Burciaga, José Antonio. "A Conversation with Arturo Islas." Stanford Humanities Review 2, nos. 2–3 (spring 1992): 158–166.

Islas, Arturo. The Rain God. Palo Alto, Calif.: Alexandrian Press, 1984.

——. Migrant Souls. New York: Morrow, 1990.

——. American Dreams and Fantasies. Unpublished manuscript. Excerpts published in Stanford Humanities Review 2, nos. 2–3 (spring 1992): 169–189.

——. La Mollie and the King of Tears. Albuquerque: University of New Mexico Press, 1996.

Saldívar, José David. "The Hybridity of Culture in Arturo Islas's The Rain God. " Dispositio: Revista Americana de Estudios Comparados y Culturales/American Journal of Comparative and Cultural Studies 16, no. 41 (1991): 109–119.

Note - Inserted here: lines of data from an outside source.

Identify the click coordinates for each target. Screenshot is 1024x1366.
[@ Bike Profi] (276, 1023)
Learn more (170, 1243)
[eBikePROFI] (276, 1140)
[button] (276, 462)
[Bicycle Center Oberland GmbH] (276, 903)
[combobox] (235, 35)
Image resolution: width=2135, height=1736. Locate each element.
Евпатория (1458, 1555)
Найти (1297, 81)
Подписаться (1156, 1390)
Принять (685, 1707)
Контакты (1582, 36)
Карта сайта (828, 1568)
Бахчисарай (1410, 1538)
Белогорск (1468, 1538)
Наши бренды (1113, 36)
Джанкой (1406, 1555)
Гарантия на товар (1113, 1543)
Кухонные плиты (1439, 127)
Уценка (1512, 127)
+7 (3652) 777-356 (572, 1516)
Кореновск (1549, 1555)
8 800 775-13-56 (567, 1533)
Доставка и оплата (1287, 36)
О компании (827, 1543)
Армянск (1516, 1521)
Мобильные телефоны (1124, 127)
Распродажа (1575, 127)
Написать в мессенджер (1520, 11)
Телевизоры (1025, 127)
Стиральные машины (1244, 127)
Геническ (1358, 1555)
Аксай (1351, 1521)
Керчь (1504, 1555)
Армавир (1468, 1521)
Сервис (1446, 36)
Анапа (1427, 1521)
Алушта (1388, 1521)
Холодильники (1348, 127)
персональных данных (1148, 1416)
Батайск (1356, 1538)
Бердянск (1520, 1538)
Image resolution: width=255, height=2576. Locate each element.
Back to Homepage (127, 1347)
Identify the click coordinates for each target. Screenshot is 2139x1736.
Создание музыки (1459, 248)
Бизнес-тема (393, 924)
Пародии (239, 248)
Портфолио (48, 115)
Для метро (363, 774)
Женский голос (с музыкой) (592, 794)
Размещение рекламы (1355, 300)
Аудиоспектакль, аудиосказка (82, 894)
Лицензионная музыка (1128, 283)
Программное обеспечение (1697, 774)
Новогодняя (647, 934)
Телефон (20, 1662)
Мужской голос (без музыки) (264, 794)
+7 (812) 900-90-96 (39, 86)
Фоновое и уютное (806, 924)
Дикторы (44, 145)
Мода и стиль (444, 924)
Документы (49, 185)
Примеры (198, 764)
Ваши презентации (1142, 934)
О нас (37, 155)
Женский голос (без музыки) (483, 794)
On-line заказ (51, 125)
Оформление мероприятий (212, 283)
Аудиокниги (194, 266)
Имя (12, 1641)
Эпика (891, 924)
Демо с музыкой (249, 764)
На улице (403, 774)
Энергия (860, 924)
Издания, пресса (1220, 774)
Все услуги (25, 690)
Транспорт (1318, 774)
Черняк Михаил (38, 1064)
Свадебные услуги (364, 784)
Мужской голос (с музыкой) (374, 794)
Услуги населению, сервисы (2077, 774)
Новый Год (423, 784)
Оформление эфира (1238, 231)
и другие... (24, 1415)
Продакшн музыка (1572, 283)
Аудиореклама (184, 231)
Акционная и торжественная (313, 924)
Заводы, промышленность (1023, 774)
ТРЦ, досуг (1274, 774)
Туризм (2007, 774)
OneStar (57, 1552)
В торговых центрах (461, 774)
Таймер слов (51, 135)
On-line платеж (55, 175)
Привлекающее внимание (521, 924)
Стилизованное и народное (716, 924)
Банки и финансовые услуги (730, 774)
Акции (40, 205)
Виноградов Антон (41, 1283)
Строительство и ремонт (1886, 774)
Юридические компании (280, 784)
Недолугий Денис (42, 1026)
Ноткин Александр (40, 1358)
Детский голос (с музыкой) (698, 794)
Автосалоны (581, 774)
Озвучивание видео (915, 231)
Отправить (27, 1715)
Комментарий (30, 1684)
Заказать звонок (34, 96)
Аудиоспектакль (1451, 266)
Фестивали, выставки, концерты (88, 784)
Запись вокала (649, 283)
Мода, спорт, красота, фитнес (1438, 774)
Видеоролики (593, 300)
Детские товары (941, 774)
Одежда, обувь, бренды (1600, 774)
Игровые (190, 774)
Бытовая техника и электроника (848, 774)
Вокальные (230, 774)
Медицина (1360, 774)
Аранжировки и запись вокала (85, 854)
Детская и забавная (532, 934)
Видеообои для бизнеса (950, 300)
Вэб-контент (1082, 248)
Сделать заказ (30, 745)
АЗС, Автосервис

Sánchez, Marta. "Arturo Islas' The Rain God: An Alternative Tradition." American Literature 62, no. 2 (June 1990): 284–304.

Sánchez, Rosaura. "Ideological Discourses in Arturo Islas's The Rain God. " In Criticism in the Borderlands: Studies in Chicano Literature, Culture, and Ideology. Edited by Hector Calderón and José David Saldívar. Durham, N.C.: Duke University Press, 1991.

Skenazy, Paul. Afterword to La Mollie and the King of Tears by Arturo Islas. Albuquerque: University of New Mexico Press, 1996.